• _EXTRACTED RECORDS_
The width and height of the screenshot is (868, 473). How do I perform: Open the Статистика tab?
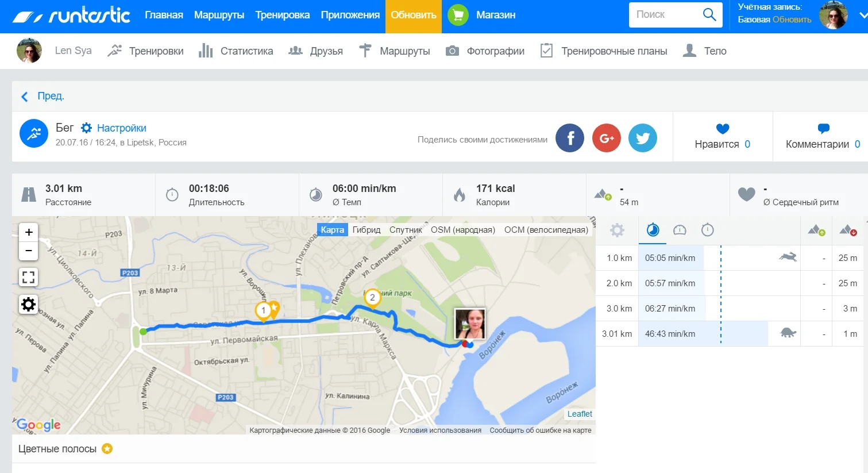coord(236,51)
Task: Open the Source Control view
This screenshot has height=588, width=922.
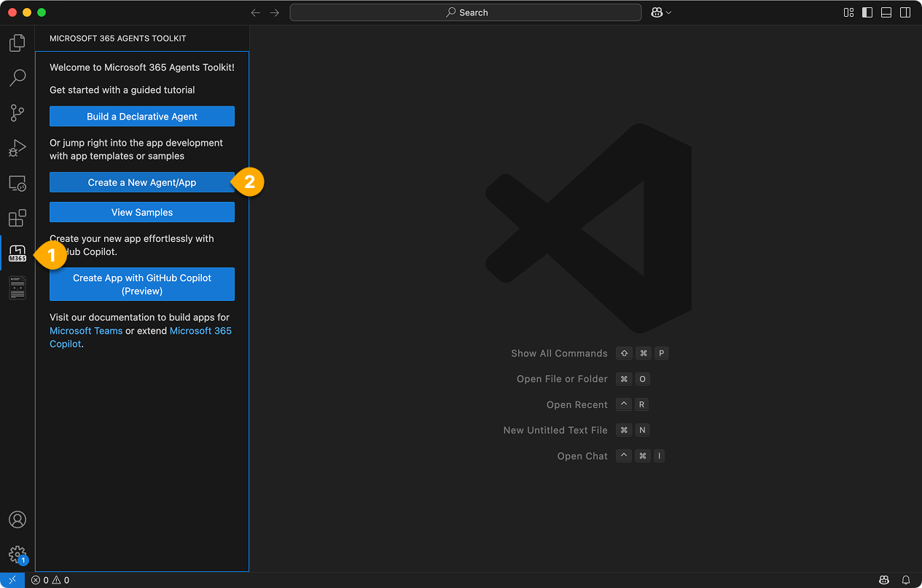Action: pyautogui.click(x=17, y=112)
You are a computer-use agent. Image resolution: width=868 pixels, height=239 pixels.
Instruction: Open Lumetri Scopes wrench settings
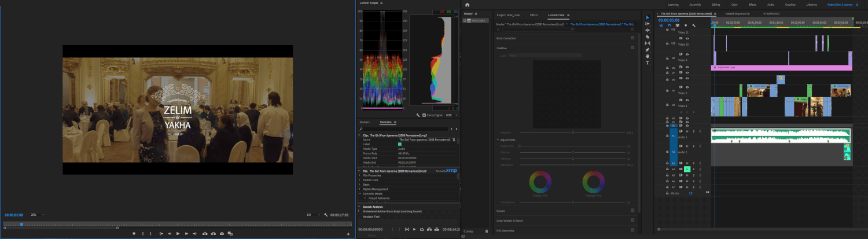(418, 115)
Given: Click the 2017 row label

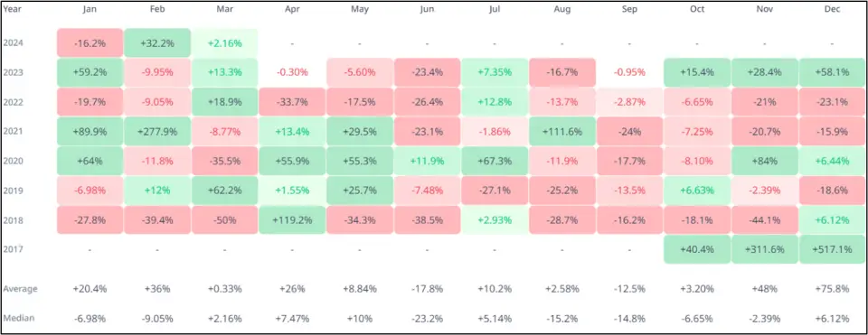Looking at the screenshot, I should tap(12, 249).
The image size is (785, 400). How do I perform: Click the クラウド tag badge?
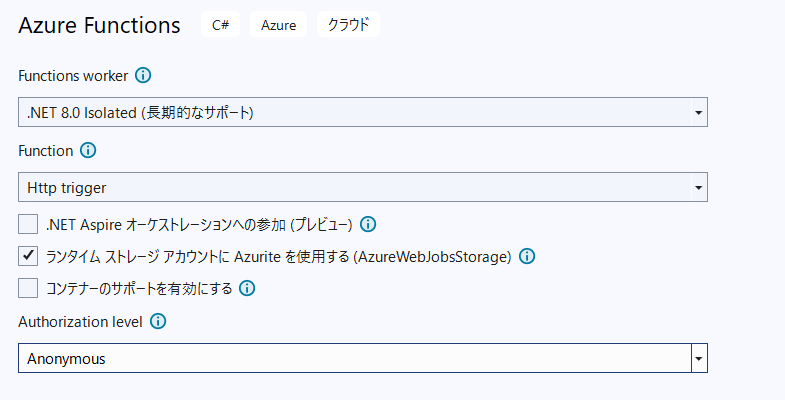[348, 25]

• _TASK TO CARRY OUT_
Your answer is an exact copy of the records above, stripped of pictures.

• _ANSWER FOR THIS EXERCISE_
The width and height of the screenshot is (868, 473). How do I perform: Open the Статистика tab?
coord(236,51)
Task: Open the Source Control view
This screenshot has height=588, width=922.
Action: pyautogui.click(x=17, y=112)
You are a computer-use agent. Image resolution: width=868 pixels, height=239 pixels.
Instruction: Open Lumetri Scopes wrench settings
(418, 115)
Given: Click the 2017 row label

Looking at the screenshot, I should tap(12, 249).
The image size is (785, 400). How do I perform: Click the クラウド tag badge?
[348, 25]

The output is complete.